Tiyatronun doğuşu hakkında pek çok kuram ortaya atılmıştır. Tiyatronun doğuşuna temel olarak gösterilen tiyatro araştırmacılarının büyük bir kısmının kabul ettiği ritüel köken kuramı ortaya çıkmıştır. Bu noktada ritüel köken kuramını inceleyebiliriz.

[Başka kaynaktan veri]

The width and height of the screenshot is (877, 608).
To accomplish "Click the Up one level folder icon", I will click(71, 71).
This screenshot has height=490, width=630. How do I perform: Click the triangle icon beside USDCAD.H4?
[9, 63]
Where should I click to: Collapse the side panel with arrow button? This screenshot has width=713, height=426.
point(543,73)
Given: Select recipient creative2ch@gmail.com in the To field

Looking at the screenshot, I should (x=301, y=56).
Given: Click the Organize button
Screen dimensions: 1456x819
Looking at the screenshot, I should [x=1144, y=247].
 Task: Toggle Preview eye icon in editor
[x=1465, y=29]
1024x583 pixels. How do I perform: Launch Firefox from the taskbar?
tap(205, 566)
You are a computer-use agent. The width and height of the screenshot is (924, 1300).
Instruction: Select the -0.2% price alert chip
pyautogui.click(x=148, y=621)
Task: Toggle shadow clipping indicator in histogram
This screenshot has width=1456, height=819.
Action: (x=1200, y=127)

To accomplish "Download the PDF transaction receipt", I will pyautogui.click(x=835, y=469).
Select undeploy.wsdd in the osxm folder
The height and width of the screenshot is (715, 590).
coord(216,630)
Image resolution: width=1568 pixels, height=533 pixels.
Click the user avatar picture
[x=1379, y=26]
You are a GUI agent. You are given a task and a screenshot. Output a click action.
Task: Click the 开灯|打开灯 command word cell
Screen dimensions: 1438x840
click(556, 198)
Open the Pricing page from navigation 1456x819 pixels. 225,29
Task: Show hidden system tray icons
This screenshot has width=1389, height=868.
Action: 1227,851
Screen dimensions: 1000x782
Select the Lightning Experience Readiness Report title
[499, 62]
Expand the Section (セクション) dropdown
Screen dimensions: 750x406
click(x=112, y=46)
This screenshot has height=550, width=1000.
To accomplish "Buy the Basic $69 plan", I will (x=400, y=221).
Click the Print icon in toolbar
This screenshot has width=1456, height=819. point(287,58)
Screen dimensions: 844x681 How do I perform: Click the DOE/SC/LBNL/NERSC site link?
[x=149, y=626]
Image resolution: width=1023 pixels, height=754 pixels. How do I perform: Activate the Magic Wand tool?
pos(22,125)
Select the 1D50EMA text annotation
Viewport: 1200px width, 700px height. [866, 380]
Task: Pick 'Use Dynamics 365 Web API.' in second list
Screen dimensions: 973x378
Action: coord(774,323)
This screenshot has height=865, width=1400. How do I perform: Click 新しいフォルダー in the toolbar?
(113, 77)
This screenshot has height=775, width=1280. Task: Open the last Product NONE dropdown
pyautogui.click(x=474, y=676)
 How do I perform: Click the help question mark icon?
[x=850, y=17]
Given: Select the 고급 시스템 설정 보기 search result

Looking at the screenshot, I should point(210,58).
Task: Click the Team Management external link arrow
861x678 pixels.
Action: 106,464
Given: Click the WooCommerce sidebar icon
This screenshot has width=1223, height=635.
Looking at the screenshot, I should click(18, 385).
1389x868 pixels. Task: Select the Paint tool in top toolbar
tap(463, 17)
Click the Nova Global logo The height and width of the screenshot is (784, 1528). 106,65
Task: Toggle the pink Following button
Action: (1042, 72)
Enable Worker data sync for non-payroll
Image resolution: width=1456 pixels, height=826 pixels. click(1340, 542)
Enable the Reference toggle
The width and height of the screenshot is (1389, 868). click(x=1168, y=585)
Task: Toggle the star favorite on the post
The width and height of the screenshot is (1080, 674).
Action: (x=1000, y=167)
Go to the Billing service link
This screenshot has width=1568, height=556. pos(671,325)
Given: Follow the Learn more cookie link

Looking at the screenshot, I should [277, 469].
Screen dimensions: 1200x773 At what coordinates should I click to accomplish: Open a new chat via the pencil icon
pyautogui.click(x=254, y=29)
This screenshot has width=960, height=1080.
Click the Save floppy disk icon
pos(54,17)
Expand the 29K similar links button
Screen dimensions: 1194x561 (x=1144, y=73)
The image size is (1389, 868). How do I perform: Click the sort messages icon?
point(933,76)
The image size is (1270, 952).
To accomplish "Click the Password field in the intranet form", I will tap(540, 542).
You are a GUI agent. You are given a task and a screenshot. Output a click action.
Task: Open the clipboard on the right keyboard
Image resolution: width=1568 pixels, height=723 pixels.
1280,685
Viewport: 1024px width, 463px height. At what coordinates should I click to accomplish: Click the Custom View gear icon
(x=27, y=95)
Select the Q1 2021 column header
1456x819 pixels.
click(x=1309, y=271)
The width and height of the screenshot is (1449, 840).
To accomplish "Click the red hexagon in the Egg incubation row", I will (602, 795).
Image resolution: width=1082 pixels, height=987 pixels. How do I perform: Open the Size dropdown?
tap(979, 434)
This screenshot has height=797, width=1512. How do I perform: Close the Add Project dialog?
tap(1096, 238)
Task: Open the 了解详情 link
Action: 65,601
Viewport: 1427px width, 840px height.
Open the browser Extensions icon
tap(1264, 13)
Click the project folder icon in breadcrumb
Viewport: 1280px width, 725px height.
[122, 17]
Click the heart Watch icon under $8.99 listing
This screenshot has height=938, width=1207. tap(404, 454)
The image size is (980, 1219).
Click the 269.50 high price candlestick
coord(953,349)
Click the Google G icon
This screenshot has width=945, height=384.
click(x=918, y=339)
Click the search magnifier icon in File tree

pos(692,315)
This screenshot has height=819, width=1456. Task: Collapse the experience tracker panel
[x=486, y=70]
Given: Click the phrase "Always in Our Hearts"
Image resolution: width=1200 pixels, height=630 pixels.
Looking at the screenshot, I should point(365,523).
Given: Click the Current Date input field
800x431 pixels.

Ritüel Köken Kuramının Açıklanması

İlksel insanın yaşam biçimini inceleyen kuramcılar, ilksel insanının doğayla olan iletişimini değerlendiriyorlar. Büyüsel aşamanın, ilksel insanın doğayla iletişim kurarken başvurduğu ilk aşama olduğu düşünülüyor. Büyüsel aşamadan geçen ilksel insan, kendini doğayla eşit görüyor. Doğada tanımlayamadığı şeyleri doğaüstü güçlerle açıklıyor. Kendini doğayla eşit görmesi önemli bir nokta çünkü böylece doğaya karşı bir savaş açmıyor kendi varlığını doğanın üstünde görmediği için doğayı tahakküm altına alınacak bir alan gibi değerlendirmiyor. Doğayı henüz kontrol altına almamış insan, büyü yoluyla doğaüstü güçleri zorlayabileceğini düşünüyor. Örneğin; yağmur ritüelleri ve büyüleriyle yağmur yağdırmak gibi. Büyüsel aşamada kendini doğanın bir parçası gibi gören ilksel insan, kendisiyle eşit gördüğü doğaya ancak büyü yoluyla müdahale edebileceğini düşünüyor. Bu müdahale doğaya hükmetmekten daha çok doğanın döngüsüne katkıda bulunmak yönünde oluyor.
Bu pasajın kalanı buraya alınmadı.